Task directions
Omit the images, then repeat the listing exactly.
Start of Working data
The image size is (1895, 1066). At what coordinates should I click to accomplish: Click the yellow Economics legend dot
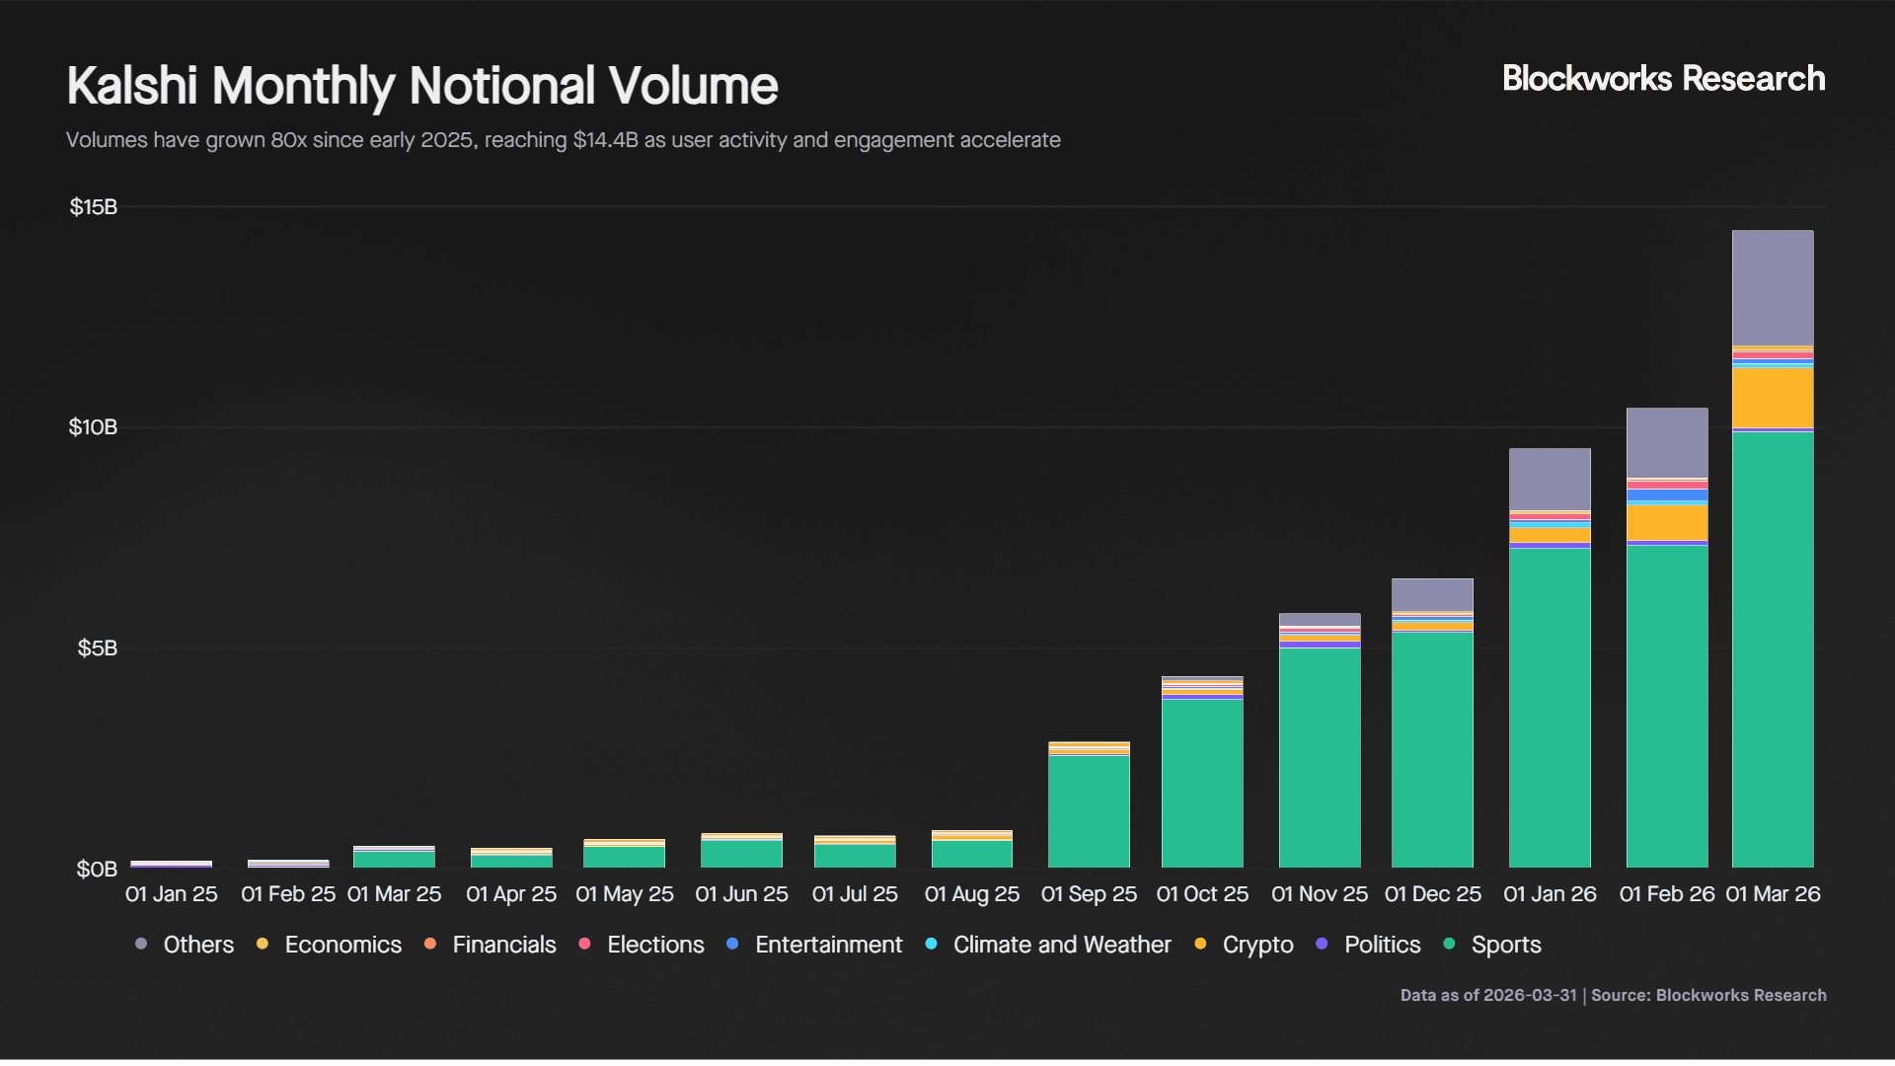pyautogui.click(x=262, y=945)

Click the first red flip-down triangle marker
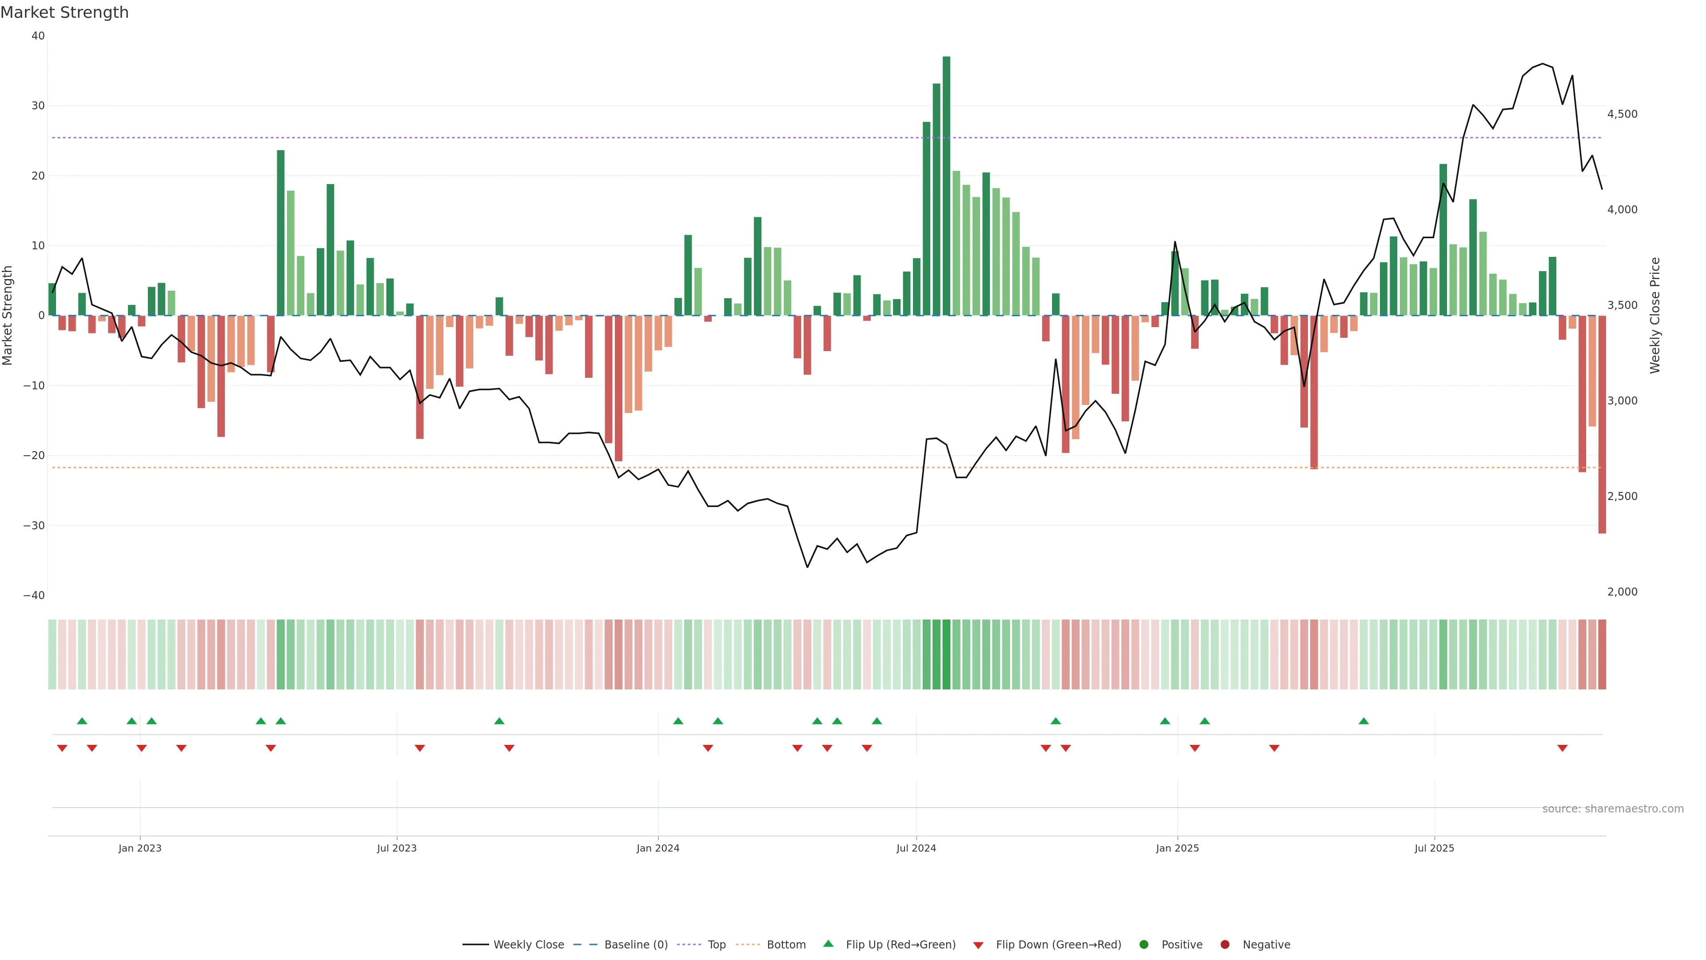[x=62, y=748]
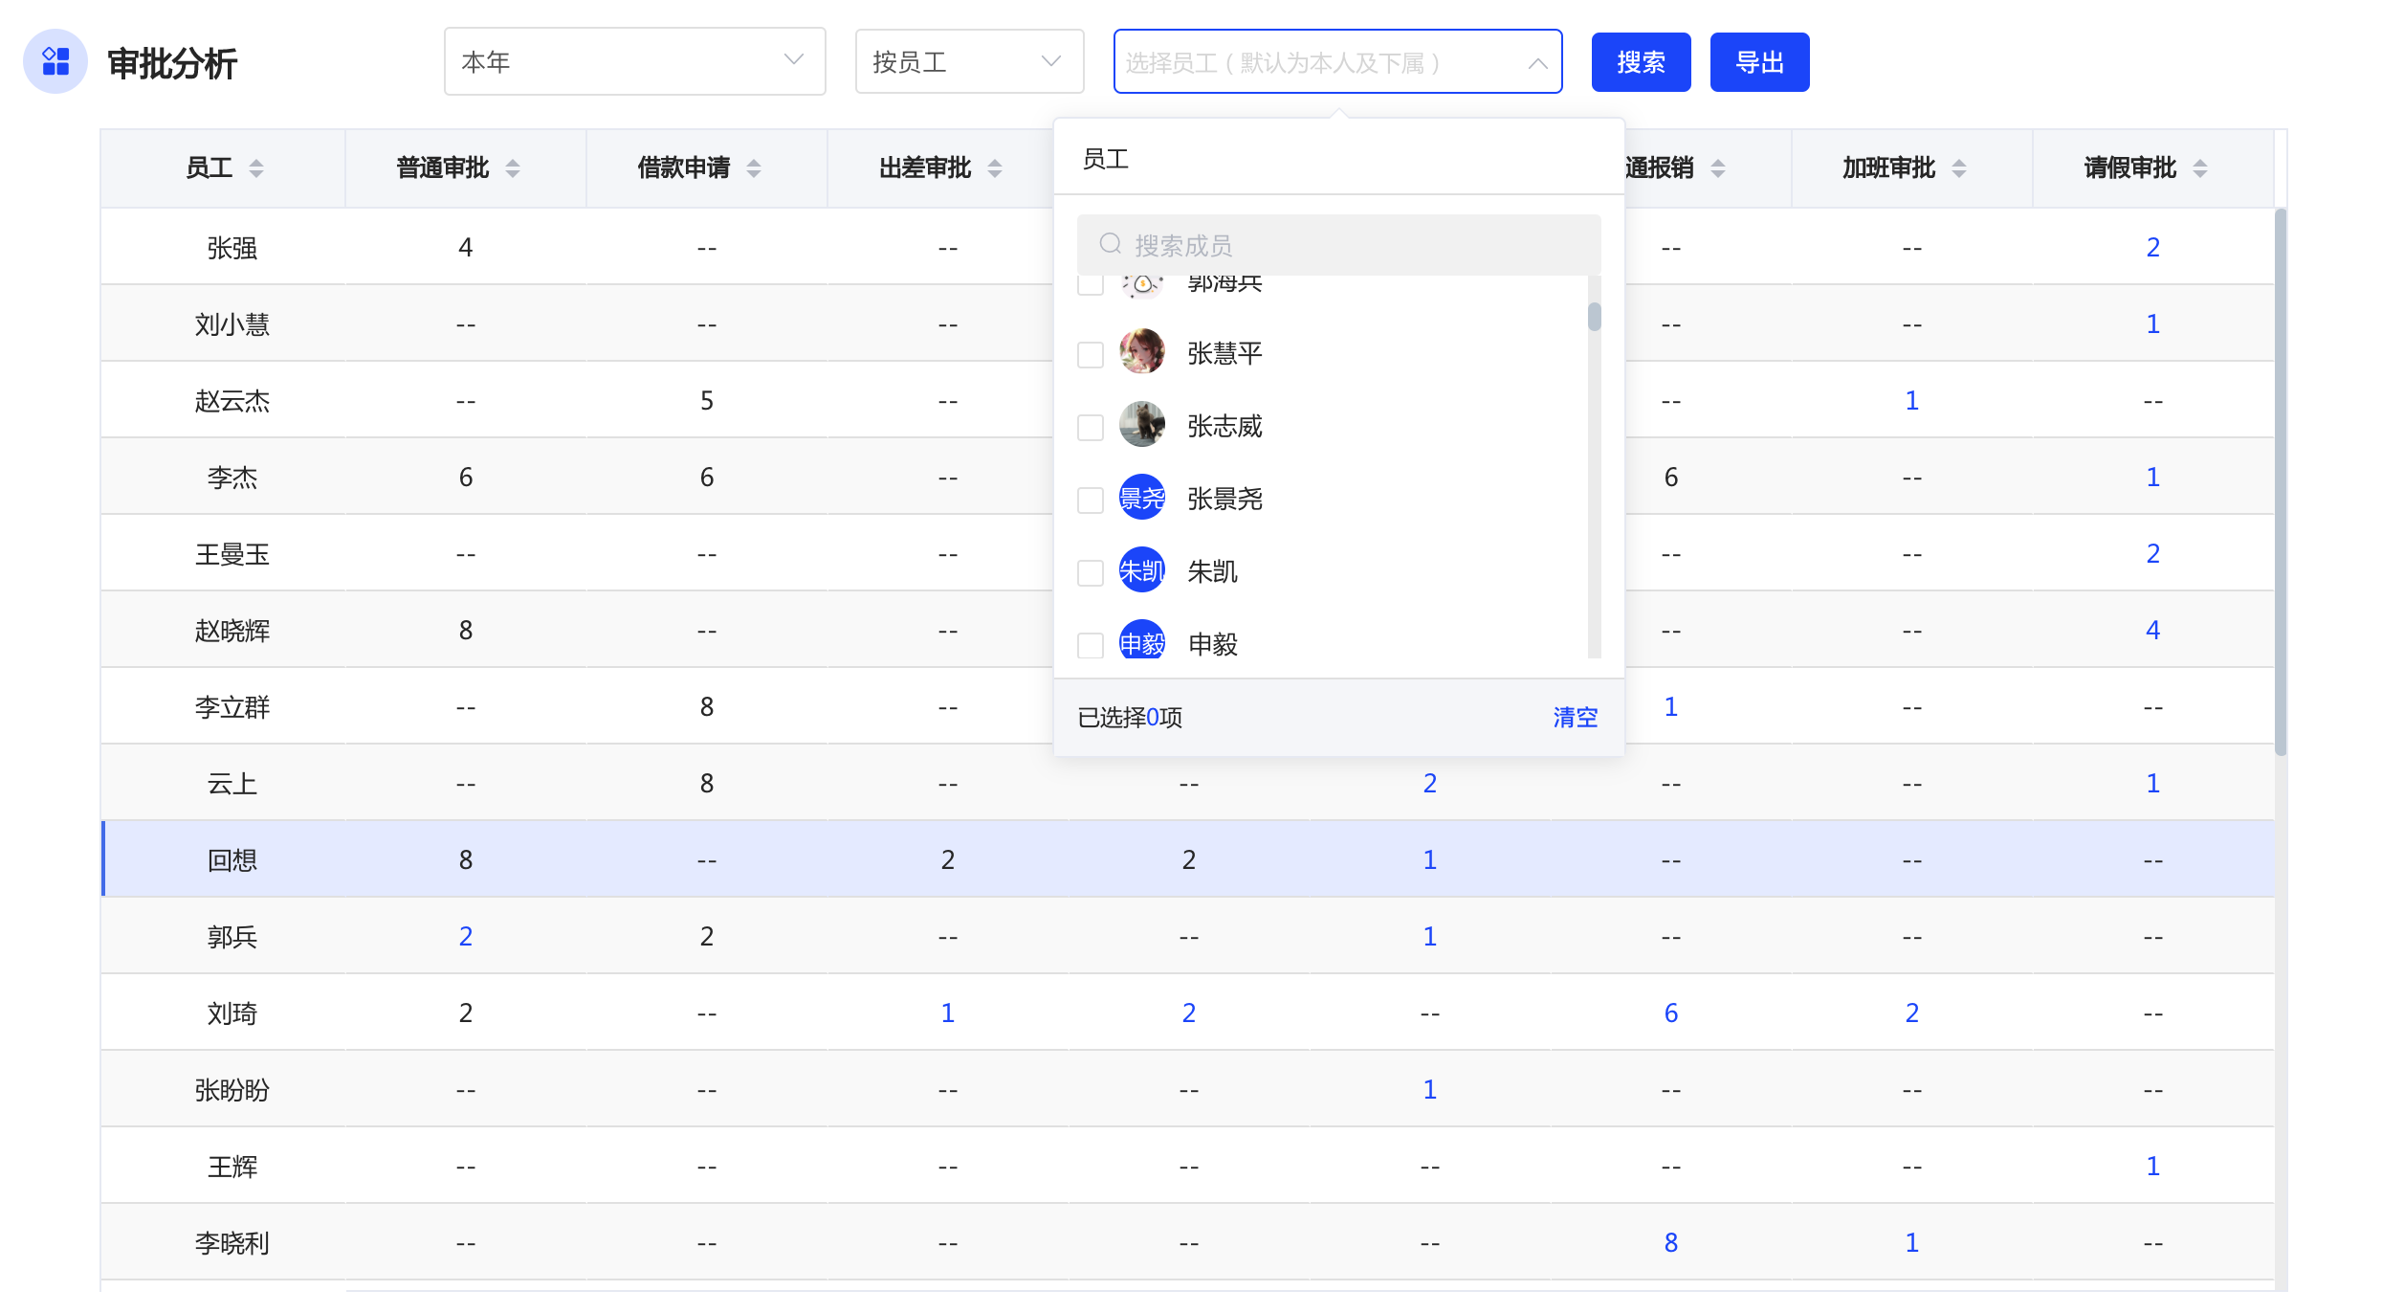Tick the checkbox next to 朱凯
The height and width of the screenshot is (1313, 2382).
click(x=1091, y=573)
End of Working data
Answer space
The image size is (1895, 1066). At what coordinates should I click to accomplish: Click the yellow Economics legend dot
pyautogui.click(x=262, y=945)

Click the first red flip-down triangle marker
[x=62, y=748]
Tick the checkbox next to 朱凯
The height and width of the screenshot is (1313, 2382).
click(x=1091, y=573)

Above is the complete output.